SECURITIES AND EXCHANGE COMMISSION

WASHINGTON, D.C. 20549

 

 

FORM 8-K

 

 

CURRENT REPORT

PURSUANT TO SECTION 13 OR 15(D)

OF THE SECURITIES EXCHANGE ACT OF 1934

Date of Report (Date of earliest event reported): May 2, 2017

 

 

FAMOUS DAVE’S OF AMERICA, INC.

(Exact name of registrant as specified in its charter)

 

 

 

Minnesota   0-21625   41-1782300

(State or other jurisdiction

of incorporation)

 

(Commission

File Number)

 

(IRS Employer

Identification No.)

 

(Address of principal executive offices) (Zip Code)

12701 Whitewater Drive, Suite 200, Minnetonka, MN 55343

(952) 294-1300

(Registrant’s telephone number, including area code)

 

 

Check the appropriate box below if the Form 8-K filing is intended to simultaneously satisfy the filing obligation of the registrant under any of the following provisions:

 

Written communications pursuant to Rule 425 under the Securities Act (17 CFR 230.425)

 

Soliciting material pursuant to Rule 14a-12 under the Exchange Act (17 CFR 240.14a-12)

 

Pre-commencement communications pursuant to Rule 14d-2(b) under the Exchange Act (17 CFR 240.14d-2(b))

 

Pre-commencement communications pursuant to Rule 13e-4(c) under the Exchange Act (17 CFR 240.13e-4(c))

Indicated by check mark whether the registrant is an emerging growth company as defined in Rule 405 of the Securities Act of 1933 (§230.405 of this chapter) or Rule 12b-2 of the Securities Exchange Act of 1934 (§240.12b-2 of this chapter).

Emerging growth company  ☐

If an emerging growth company, indicate by check mark if the registrant has elected not to use the extended transition period for complying with any new or revised financial accounting standards provided pursuant to Section 13(a) of the Exchange Act.  ☐

 

 

 


Item 5.07. Submission of Matters to a Vote of Security Holders.

An annual meeting of the shareholders of Famous Dave’s of America, Inc. (the “Company”) was held on May 2, 2017. At the meeting, the Company’s shareholders took the following actions:

(i) The shareholders elected six directors to serve as members of the Company’s Board of Directors until the next annual meeting of shareholders.

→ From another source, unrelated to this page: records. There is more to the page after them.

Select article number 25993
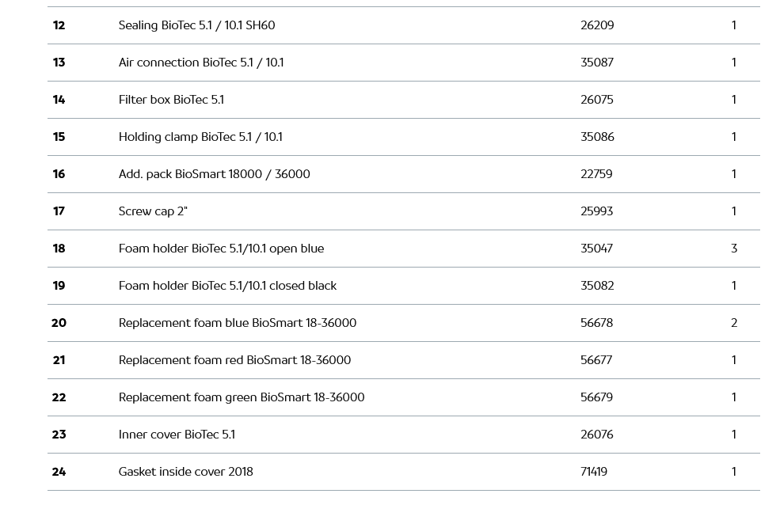Screen dimensions: 780x524 pyautogui.click(x=596, y=211)
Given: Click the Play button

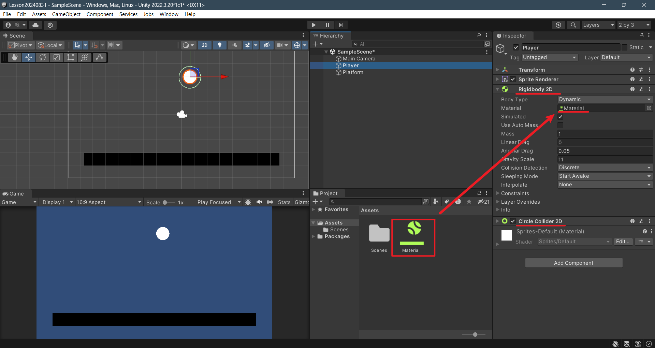Looking at the screenshot, I should coord(314,25).
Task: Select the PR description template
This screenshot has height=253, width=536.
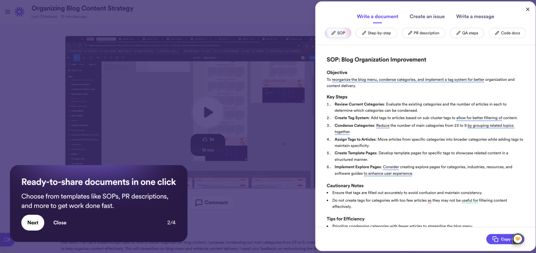Action: tap(423, 33)
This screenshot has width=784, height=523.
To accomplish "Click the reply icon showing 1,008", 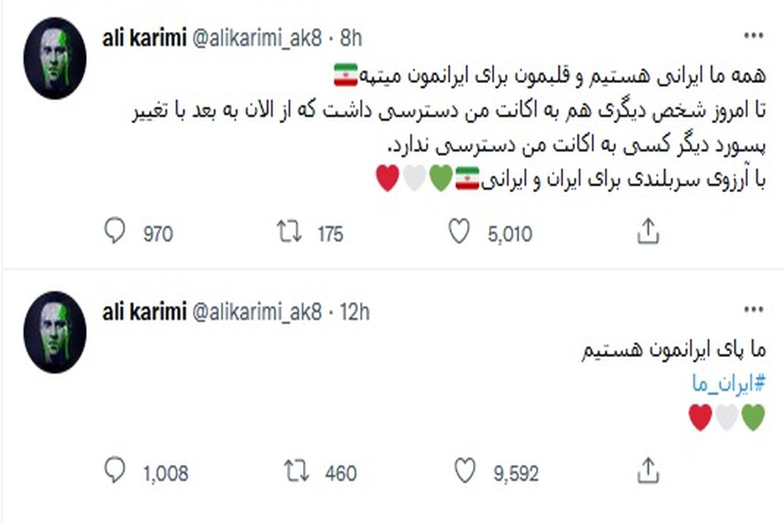I will pos(116,465).
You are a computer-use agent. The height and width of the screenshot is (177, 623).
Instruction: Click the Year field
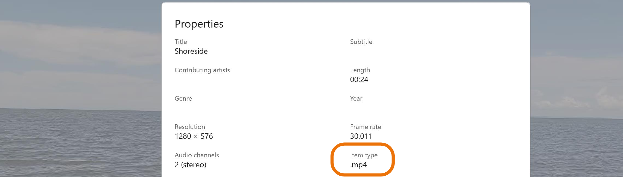356,99
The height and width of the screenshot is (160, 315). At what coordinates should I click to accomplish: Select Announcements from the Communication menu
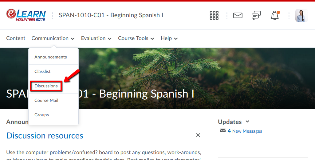click(50, 57)
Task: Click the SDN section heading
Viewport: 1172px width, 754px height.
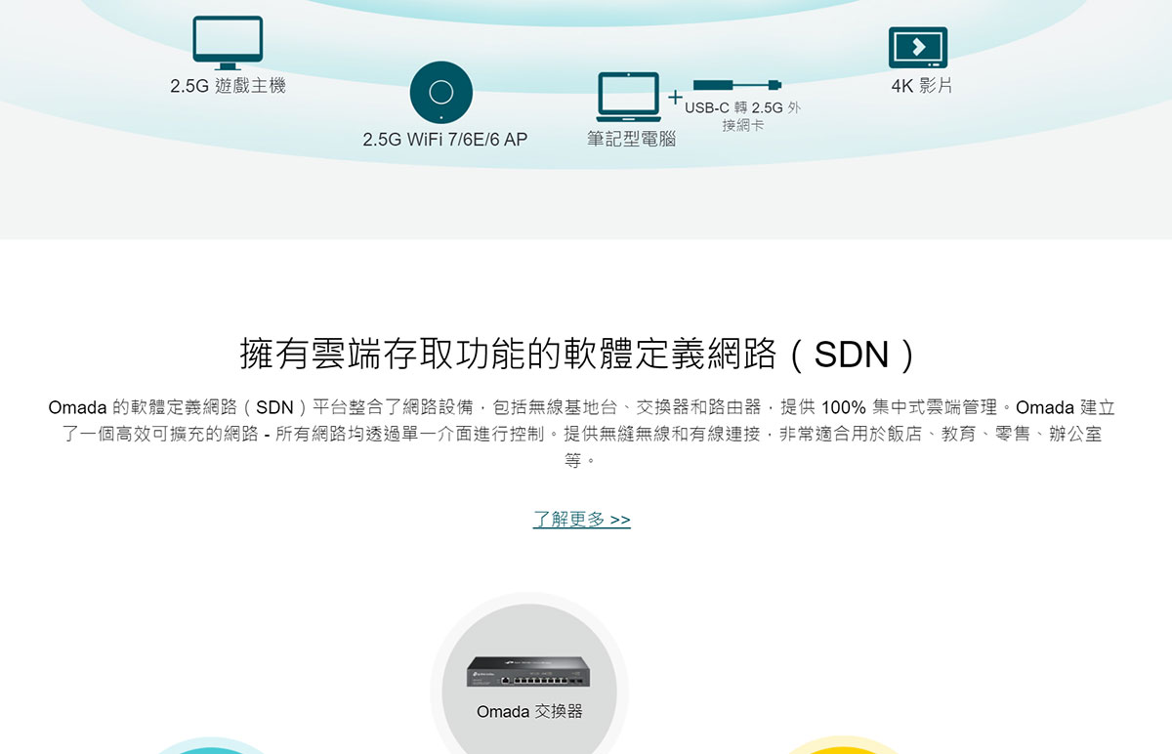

The shareholders present in person or by proxy cast the following numbers of votes in connection with the election of directors, resulting in the election of all director nominees:

 

Nominee

   Votes For      Votes Withheld  

Anand D. Gala

     4,311,484        139,274  

Joseph M. Jacobs

     4,309,799        140,959  

Charles W. Mooty

     4,310,852        139,906  

Richard A. Shapiro

     4,310,785        139,973  

Patrick D. Walsh

     3,853,666        597,092  

Bryan L. Wolff

     4,309,618        141,140  

(ii) The shareholders ratified the appointment of Grant Thornton LLP as the Company’s independent registered public accounting firm for fiscal year 2017. There were 6,178,312 votes cast for the proposal; 24,726 votes were cast against the proposal; 18,668 votes abstained; and there were no broker non-votes.

(iii) The shareholders approved the Company’s executive compensation, as described in the Company’s proxy statement. There were 4,326,701 votes cast for the proposal; 109,945 votes were cast against the proposal; 14,112 votes abstained; and there were 1,770,948 broker non-votes.

 

Item 7.01. Regulation FD Disclosure.

On May 2, 2017, the Company issued a press release announcing the acceleration of its refranchising strategy.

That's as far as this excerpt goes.